● **Data to process**:
☆ ☆ ☆ ☆
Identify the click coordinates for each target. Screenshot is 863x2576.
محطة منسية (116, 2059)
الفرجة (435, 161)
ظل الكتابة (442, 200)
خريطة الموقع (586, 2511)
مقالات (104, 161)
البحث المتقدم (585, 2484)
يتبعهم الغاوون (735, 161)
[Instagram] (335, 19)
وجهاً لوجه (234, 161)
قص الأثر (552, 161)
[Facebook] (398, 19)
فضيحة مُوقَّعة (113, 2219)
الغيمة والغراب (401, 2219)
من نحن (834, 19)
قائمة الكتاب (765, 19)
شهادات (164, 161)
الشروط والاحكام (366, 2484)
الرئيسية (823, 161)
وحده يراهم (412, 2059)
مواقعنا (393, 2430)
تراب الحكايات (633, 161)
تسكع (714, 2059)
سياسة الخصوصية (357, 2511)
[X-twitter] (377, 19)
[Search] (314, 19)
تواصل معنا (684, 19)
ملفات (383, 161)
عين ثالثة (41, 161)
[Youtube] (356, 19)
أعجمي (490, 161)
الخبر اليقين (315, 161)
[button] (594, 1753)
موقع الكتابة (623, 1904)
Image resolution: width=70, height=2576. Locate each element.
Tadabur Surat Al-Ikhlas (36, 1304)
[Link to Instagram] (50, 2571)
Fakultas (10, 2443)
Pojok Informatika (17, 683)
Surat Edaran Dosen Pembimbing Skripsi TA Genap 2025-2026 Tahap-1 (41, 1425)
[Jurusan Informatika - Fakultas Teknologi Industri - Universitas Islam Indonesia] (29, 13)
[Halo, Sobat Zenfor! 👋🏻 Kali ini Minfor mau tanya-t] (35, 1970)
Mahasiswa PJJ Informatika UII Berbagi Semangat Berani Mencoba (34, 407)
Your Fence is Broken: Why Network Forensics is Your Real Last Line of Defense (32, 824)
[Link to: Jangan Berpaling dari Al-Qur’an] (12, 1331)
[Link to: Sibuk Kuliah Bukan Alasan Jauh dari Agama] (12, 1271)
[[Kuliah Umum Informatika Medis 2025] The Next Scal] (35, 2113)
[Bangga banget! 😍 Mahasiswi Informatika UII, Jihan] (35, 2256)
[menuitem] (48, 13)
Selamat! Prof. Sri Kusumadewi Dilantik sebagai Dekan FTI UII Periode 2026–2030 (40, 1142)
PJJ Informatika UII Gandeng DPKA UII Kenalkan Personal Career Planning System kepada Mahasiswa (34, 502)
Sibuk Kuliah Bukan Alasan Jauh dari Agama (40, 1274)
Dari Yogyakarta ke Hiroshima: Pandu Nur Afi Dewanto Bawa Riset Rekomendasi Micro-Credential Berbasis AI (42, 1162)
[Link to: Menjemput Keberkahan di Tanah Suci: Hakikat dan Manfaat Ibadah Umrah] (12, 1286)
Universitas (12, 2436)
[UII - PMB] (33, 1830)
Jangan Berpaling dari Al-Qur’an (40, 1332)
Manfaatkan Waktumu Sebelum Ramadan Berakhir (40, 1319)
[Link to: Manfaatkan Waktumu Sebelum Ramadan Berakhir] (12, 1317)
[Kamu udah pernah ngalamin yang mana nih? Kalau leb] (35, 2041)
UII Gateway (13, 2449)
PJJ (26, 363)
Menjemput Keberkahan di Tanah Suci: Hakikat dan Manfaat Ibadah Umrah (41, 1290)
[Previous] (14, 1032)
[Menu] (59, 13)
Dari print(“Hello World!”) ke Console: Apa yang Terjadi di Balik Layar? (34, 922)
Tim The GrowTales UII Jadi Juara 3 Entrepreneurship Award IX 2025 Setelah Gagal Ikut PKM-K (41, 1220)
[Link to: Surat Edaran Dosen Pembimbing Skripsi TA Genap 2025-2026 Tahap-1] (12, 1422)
☆ ☆ ☆ ☆
Print exactly the lines of the listing above starting at the line containing "مقالات (104, 161)" and ending at the line containing "Sibuk Kuliah Bukan Alasan Jauh dari Agama (40, 1274)", both included.

● **The answer**:
مقالات (104, 161)
البحث المتقدم (585, 2484)
يتبعهم الغاوون (735, 161)
[Instagram] (335, 19)
وجهاً لوجه (234, 161)
قص الأثر (552, 161)
[Facebook] (398, 19)
فضيحة مُوقَّعة (113, 2219)
الغيمة والغراب (401, 2219)
من نحن (834, 19)
قائمة الكتاب (765, 19)
شهادات (164, 161)
الشروط والاحكام (366, 2484)
الرئيسية (823, 161)
وحده يراهم (412, 2059)
مواقعنا (393, 2430)
تراب الحكايات (633, 161)
تسكع (714, 2059)
سياسة الخصوصية (357, 2511)
[X-twitter] (377, 19)
[Search] (314, 19)
تواصل معنا (684, 19)
ملفات (383, 161)
عين ثالثة (41, 161)
[Youtube] (356, 19)
أعجمي (490, 161)
الخبر اليقين (315, 161)
[button] (594, 1753)
موقع الكتابة (623, 1904)
Image resolution: width=70, height=2576. Locate each element.
Tadabur Surat Al-Ikhlas (36, 1304)
[Link to Instagram] (50, 2571)
Fakultas (10, 2443)
Pojok Informatika (17, 683)
Surat Edaran Dosen Pembimbing Skripsi TA Genap 2025-2026 Tahap-1 (41, 1425)
[Jurusan Informatika - Fakultas Teknologi Industri - Universitas Islam Indonesia] (29, 13)
[Halo, Sobat Zenfor! 👋🏻 Kali ini Minfor mau tanya-t] (35, 1970)
Mahasiswa PJJ Informatika UII Berbagi Semangat Berani Mencoba (34, 407)
Your Fence is Broken: Why Network Forensics is Your Real Last Line of Defense (32, 824)
[Link to: Jangan Berpaling dari Al-Qur’an] (12, 1331)
[Link to: Sibuk Kuliah Bukan Alasan Jauh dari Agama] (12, 1271)
[[Kuliah Umum Informatika Medis 2025] The Next Scal] (35, 2113)
[Bangga banget! 😍 Mahasiswi Informatika UII, Jihan] (35, 2256)
[menuitem] (48, 13)
Selamat! Prof. Sri Kusumadewi Dilantik sebagai Dekan FTI UII Periode 2026–2030 (40, 1142)
PJJ Informatika UII Gandeng DPKA UII Kenalkan Personal Career Planning System kepada Mahasiswa (34, 502)
Sibuk Kuliah Bukan Alasan Jauh dari Agama (40, 1274)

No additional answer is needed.